Tatsächlich gab es am 16. Oktober ein Telefonat zwischen Putin und Trump. Der US-Präsident bezeichnete es als "sehr produktiv" und stellte die ukrainischen Forderungen nach Tomahawk-Raketen in Frage – einen Tag bevor er Selenskyj im Weißen Haus empfing.
Trump spricht von "einer ganz normalen Verhandlungsform"
Trump selbst sagte am Dienstag zu Reportern, er habe die Aufzeichnung des Gesprächs nicht gehört. Er sprach aber von einer "ganz normalen Verhandlungsform".
Auf die Frage, ob er besorgt sei, dass Witkoff zu russlandfreundlich sei, ging Trump stattdessen auf die Opfer des Krieges ein. "Sehen Sie, dieser Krieg könnte noch Jahre andauern und Russland hat deutlich mehr Menschen, deutlich mehr Soldaten. Daher denke ich, wenn die Ukraine einen Deal machen kann, ist das eine gute Sache", fuhr Trump fort. "Ich denke, es ist großartig für beide Seiten."
"So nah wie möglich an unserer Version"
"Bloomberg" berichtete derweil auch über ein Gespräch zwischen Uschakow und dem Kreml-Wirtschaftsgesandten Kirill Dmitrijew, der stark in die Gespräche mit US-Vertretern involviert ist. Das Gespräch fand dem Bericht zufolge am 29. Oktober statt.

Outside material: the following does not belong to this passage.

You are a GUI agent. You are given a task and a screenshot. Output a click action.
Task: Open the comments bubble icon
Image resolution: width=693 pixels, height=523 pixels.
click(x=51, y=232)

"Ich denke, wir werden dieses Papier über unsere Position erstellen, und ich werde es informell in Umlauf bringen", sagte Dmitrijew demnach. "Ich glaube nicht, dass sie unsere Version genau so übernehmen werden, aber zumindest wird es so nah wie möglich daran sein", fuhr er fort, offenbar in Anspielung auf US-Vertreter.
Witkoff reist zu Putin, um "einige strittige Punkte" zu besprechen
Tatsächlich soll sich Dmitrijew laut mehreren Medienberichten in Miami mit Witkoff und Trumps Schwiegersohn Jared Kushner getroffen haben, um den 28-Punkte-Plan zu übergeben.
Dieser wurde mittlerweile durch einen Vorschlag ersetzt, der die Interessen der Ukraine stärker berücksichtigt. Trump erklärte am Dienstag, er habe Witkoff gebeten, nach Moskau zu reisen, um mit Putin "einige strittige Punkte" zu besprechen.